### Stored items
BEGIN

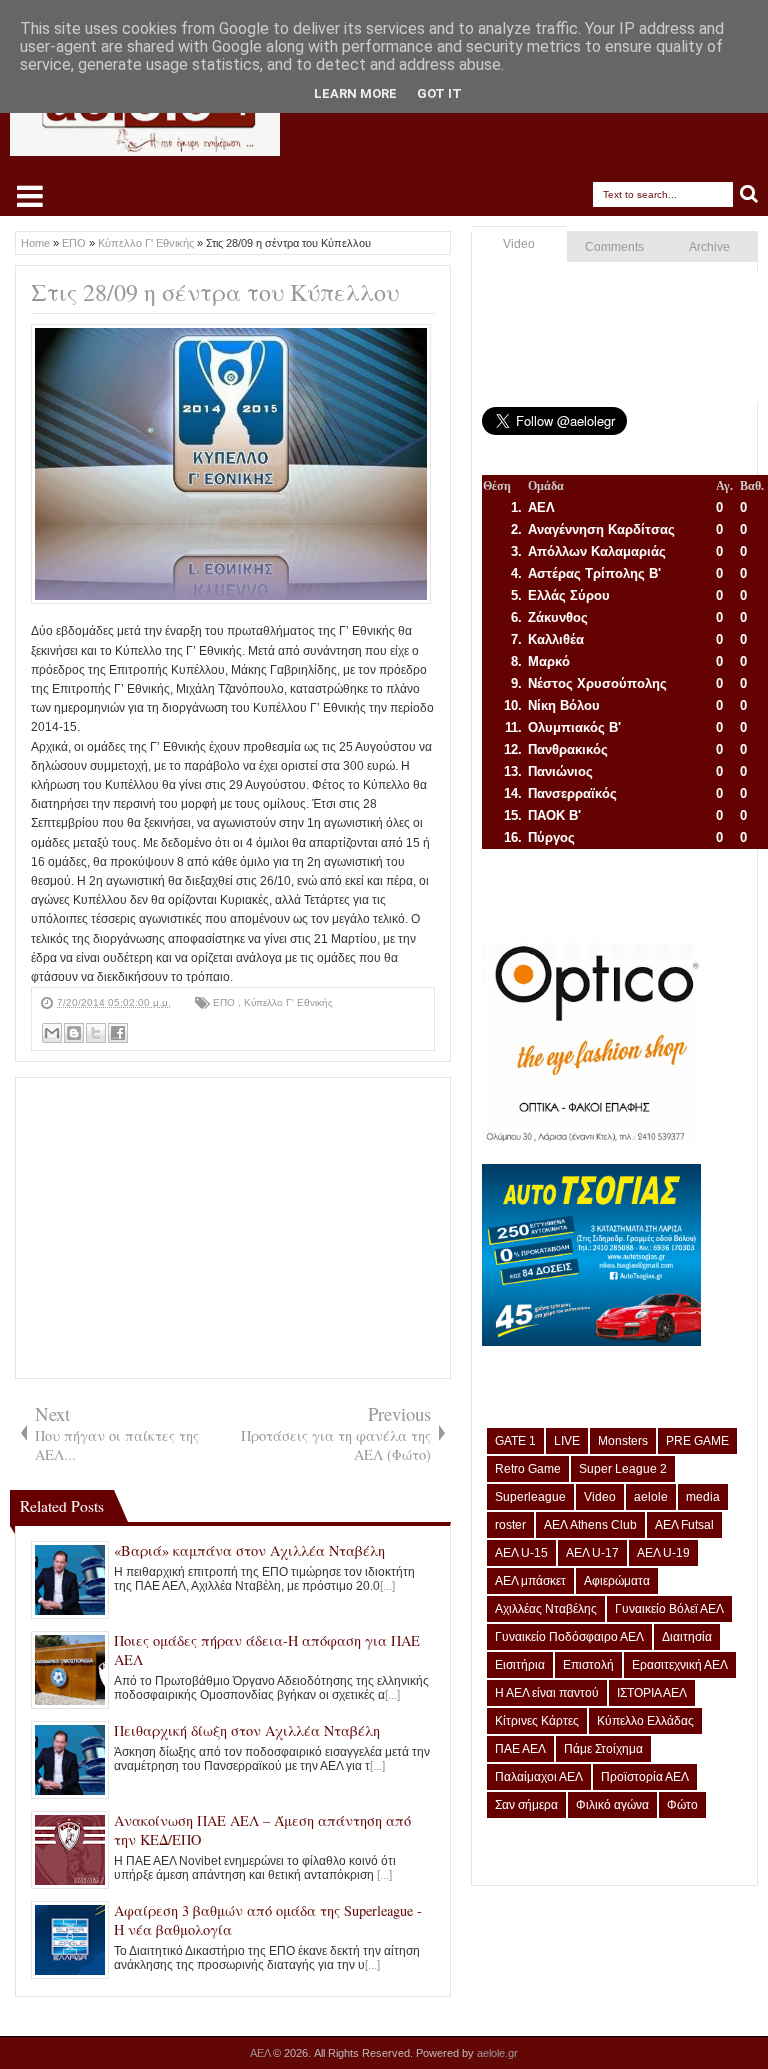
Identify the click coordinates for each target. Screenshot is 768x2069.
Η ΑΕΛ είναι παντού (547, 1693)
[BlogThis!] (74, 1033)
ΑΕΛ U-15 (521, 1553)
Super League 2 (623, 1469)
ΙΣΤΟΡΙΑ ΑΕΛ (652, 1693)
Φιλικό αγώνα (612, 1805)
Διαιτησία (687, 1637)
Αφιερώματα (617, 1581)
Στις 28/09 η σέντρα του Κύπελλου (215, 292)
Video (519, 244)
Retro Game (528, 1469)
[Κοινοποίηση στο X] (96, 1033)
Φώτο (682, 1805)
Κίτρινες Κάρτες (537, 1721)
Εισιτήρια (520, 1665)
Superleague (530, 1497)
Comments (614, 247)
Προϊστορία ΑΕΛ (645, 1777)
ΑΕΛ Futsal (684, 1525)
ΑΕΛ (261, 2053)
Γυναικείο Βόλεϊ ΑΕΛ (669, 1609)
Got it (439, 93)
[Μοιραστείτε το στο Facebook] (118, 1033)
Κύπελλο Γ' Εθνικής (288, 1002)
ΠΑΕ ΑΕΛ (520, 1749)
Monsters (623, 1441)
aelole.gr (497, 2053)
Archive (709, 247)
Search (749, 194)
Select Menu (30, 196)
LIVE (567, 1441)
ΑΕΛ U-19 (663, 1553)
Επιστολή (588, 1665)
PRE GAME (697, 1441)
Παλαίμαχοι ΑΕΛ (539, 1777)
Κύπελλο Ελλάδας (645, 1721)
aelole (651, 1497)
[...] (387, 1586)
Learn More (355, 93)
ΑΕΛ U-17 (592, 1553)
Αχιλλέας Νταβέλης (546, 1609)
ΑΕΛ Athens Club (590, 1525)
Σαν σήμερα (526, 1805)
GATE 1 (515, 1441)
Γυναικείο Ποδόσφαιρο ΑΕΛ (569, 1637)
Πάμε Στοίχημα (603, 1749)
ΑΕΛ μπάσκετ (530, 1581)
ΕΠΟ (225, 1002)
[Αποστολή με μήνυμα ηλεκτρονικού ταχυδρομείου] (52, 1033)
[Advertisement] (233, 1228)
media (703, 1497)
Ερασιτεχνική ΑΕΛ (680, 1665)
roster (510, 1525)
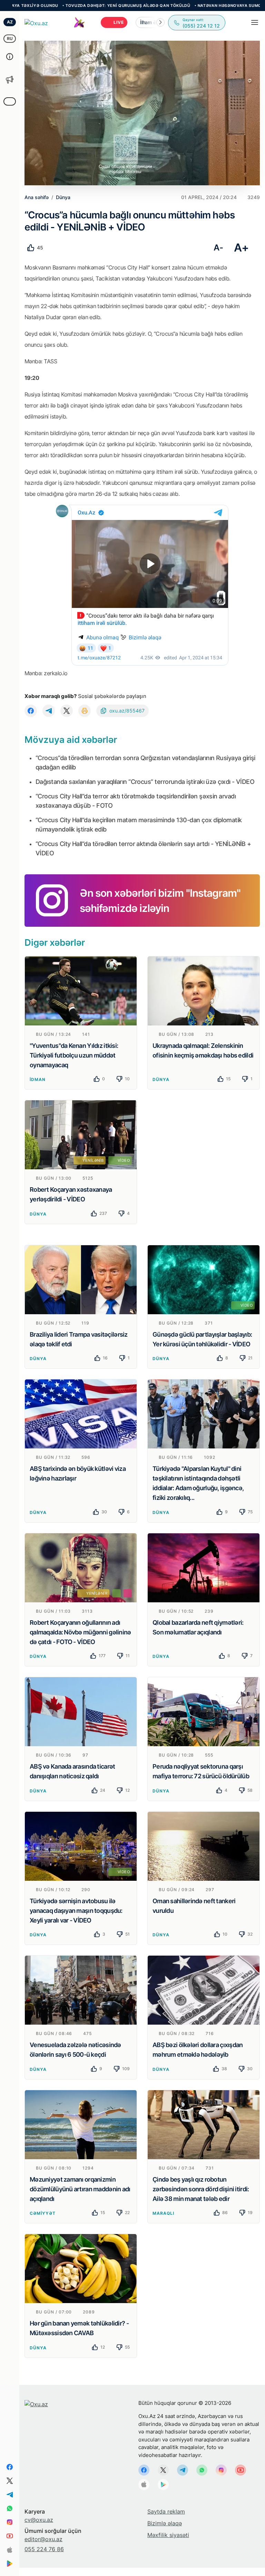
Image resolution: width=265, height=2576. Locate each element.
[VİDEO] (203, 1279)
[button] (160, 22)
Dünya (161, 1079)
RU (10, 38)
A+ (241, 248)
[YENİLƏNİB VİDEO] (81, 1134)
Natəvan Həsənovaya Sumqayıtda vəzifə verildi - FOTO (180, 5)
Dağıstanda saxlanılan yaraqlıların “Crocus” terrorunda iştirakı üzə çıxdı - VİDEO (145, 781)
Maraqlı (163, 2213)
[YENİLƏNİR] (81, 1567)
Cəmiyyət (43, 2213)
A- (218, 248)
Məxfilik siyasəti (168, 2534)
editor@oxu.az (43, 2539)
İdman (38, 1079)
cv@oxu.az (38, 2519)
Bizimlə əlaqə (164, 2523)
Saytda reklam (166, 2511)
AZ (10, 21)
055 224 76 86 (44, 2549)
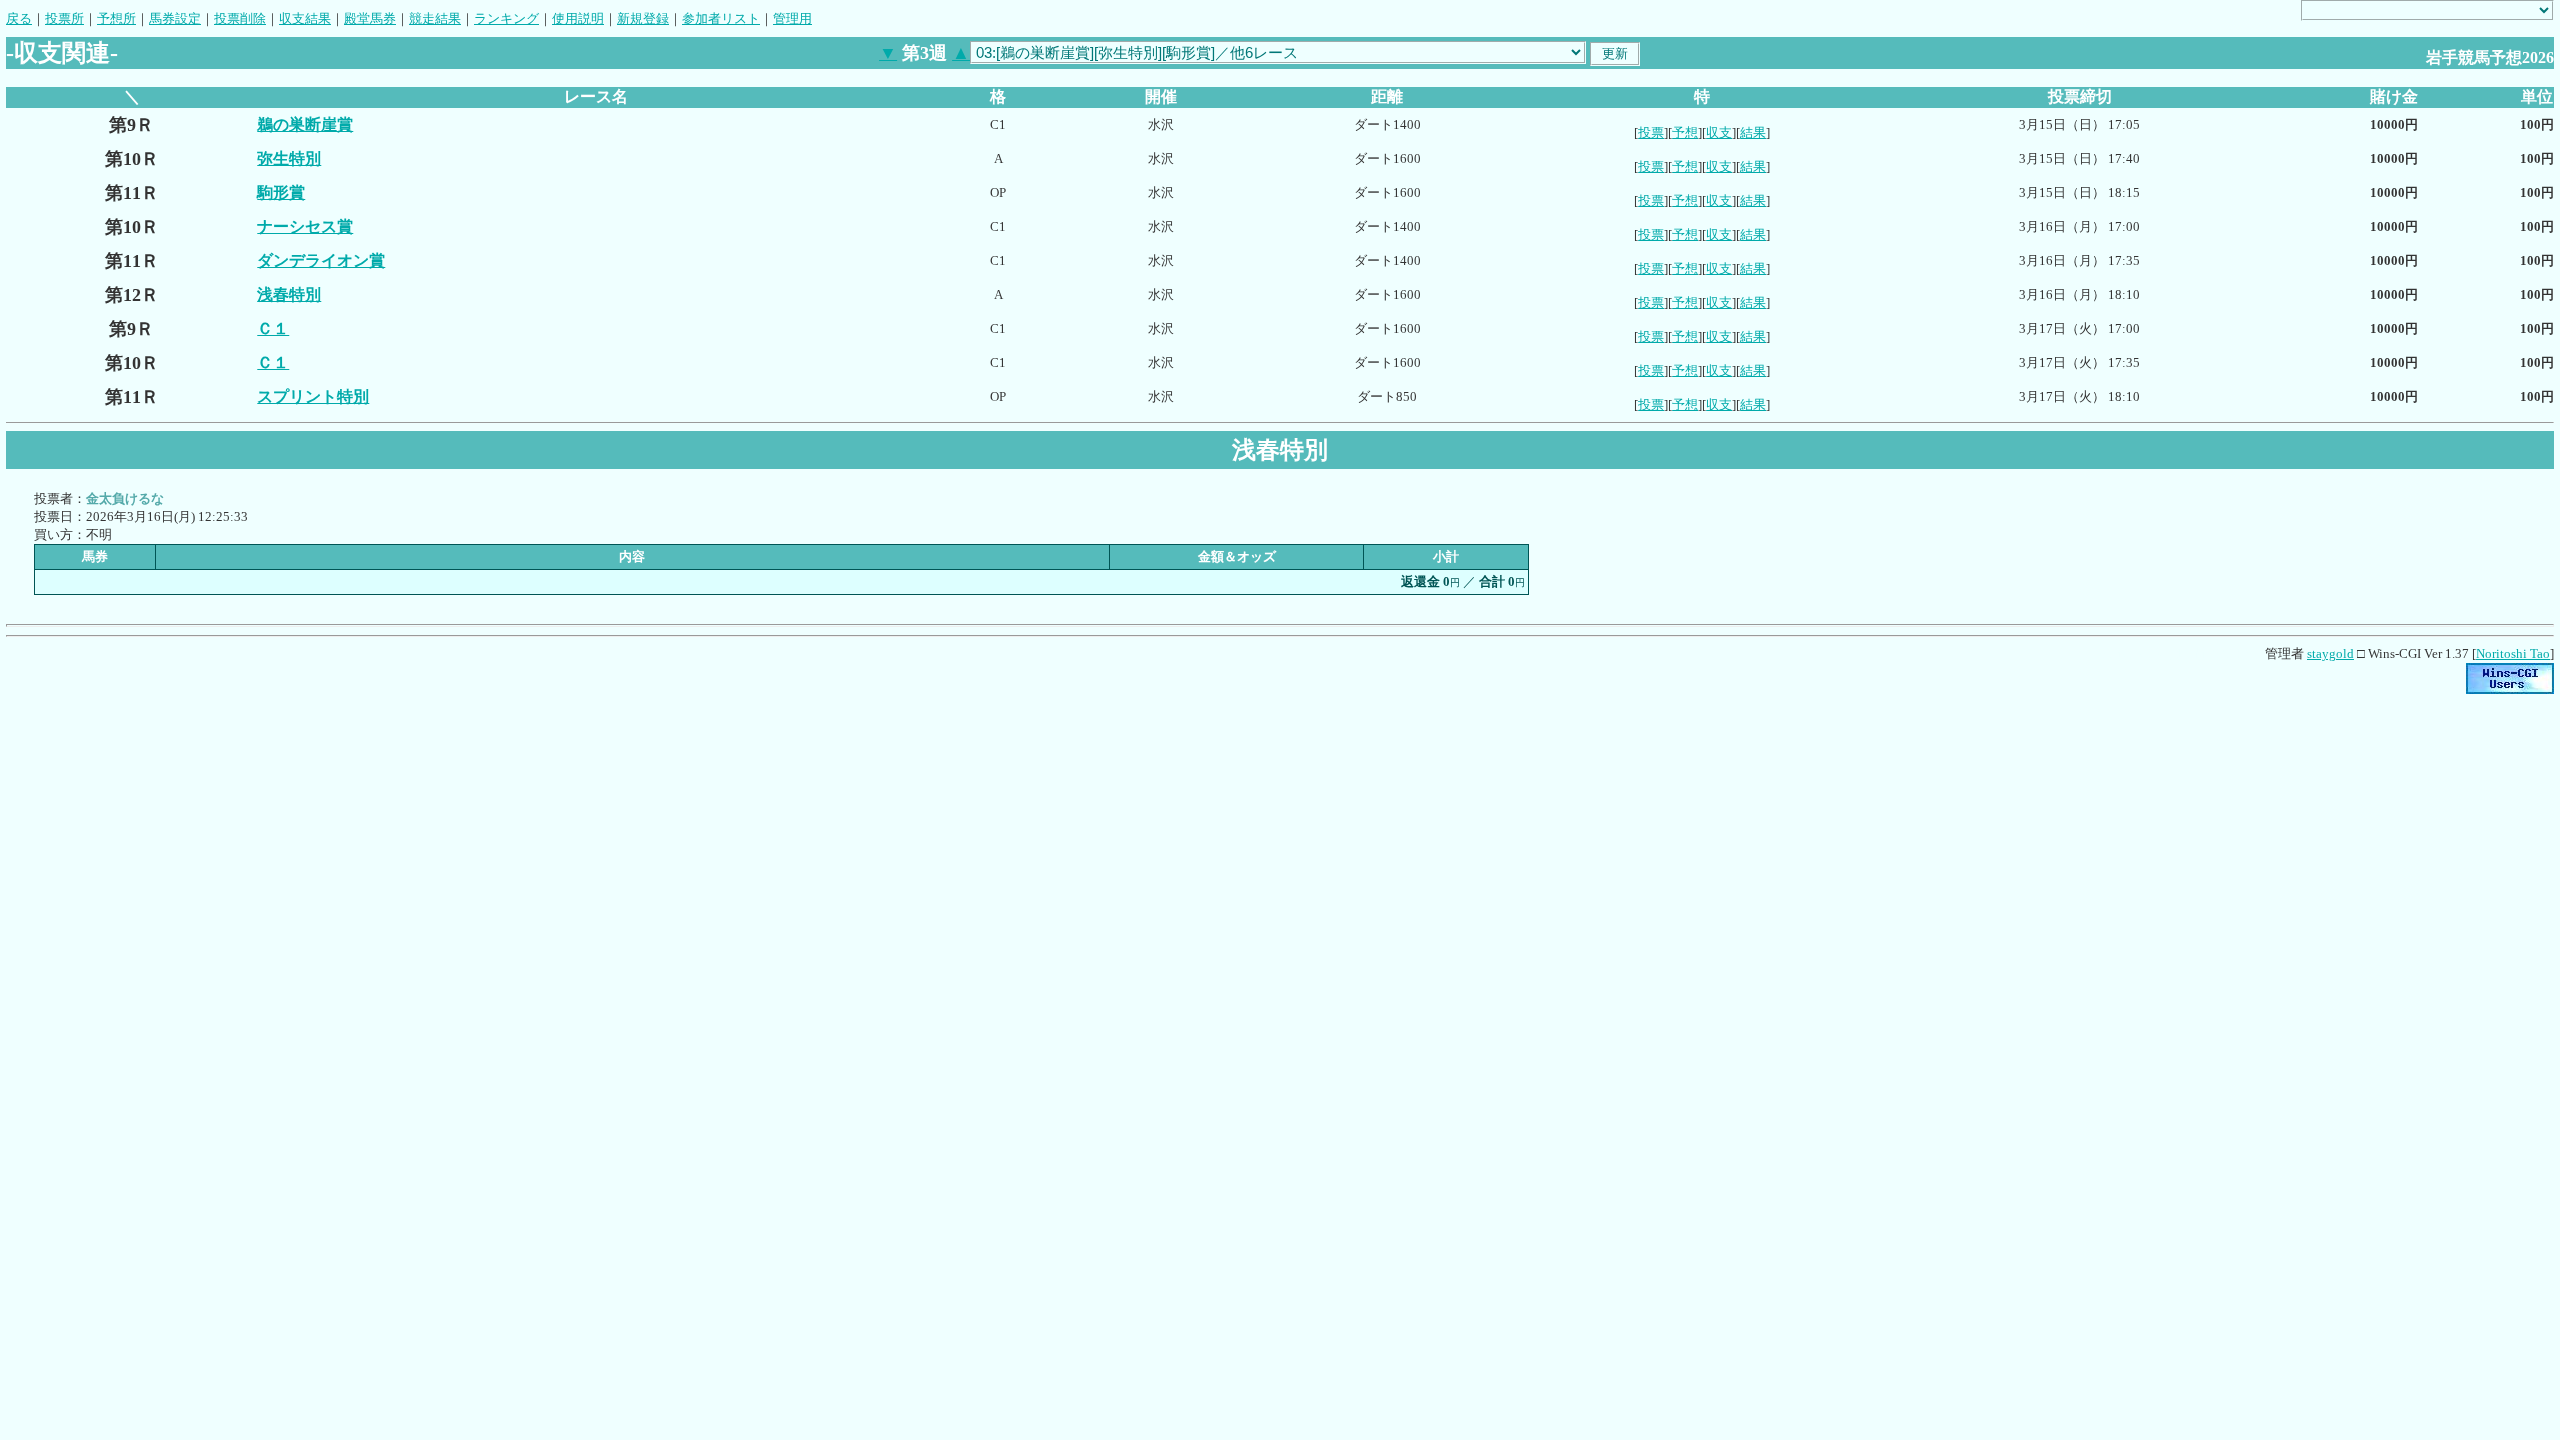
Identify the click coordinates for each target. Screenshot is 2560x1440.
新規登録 (643, 18)
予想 (1685, 132)
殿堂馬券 (370, 18)
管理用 (792, 18)
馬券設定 (175, 18)
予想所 (116, 18)
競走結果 (435, 18)
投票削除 (240, 18)
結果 (1753, 132)
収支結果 (305, 18)
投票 (1651, 132)
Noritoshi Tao (2513, 653)
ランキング (506, 18)
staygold (2330, 653)
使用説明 (578, 18)
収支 (1719, 132)
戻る (19, 18)
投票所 (64, 18)
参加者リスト (721, 18)
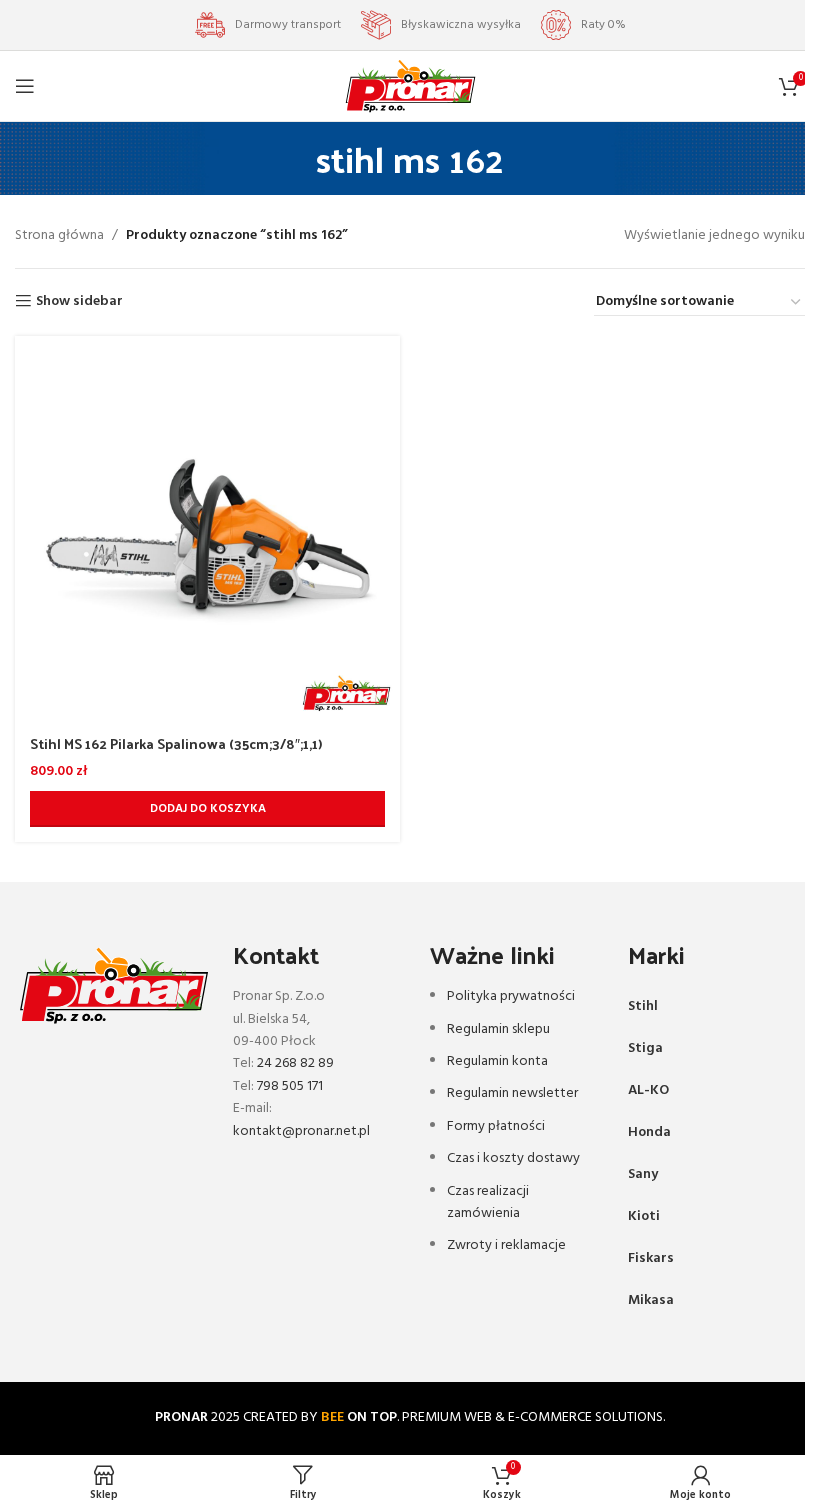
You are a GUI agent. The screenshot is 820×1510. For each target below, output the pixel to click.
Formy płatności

END

### Task instructions
Using the records above, copy exactly and only the lines from the line with "staygold (2330, 653)" through the end, both included; leave every picture out.

### Answer space
staygold (2330, 653)
使用説明 (578, 18)
収支 (1719, 132)
戻る (19, 18)
投票所 (64, 18)
参加者リスト (721, 18)
You are a GUI agent. The screenshot is 820×1510. For each target below, output the pixel to click.
Formy płatności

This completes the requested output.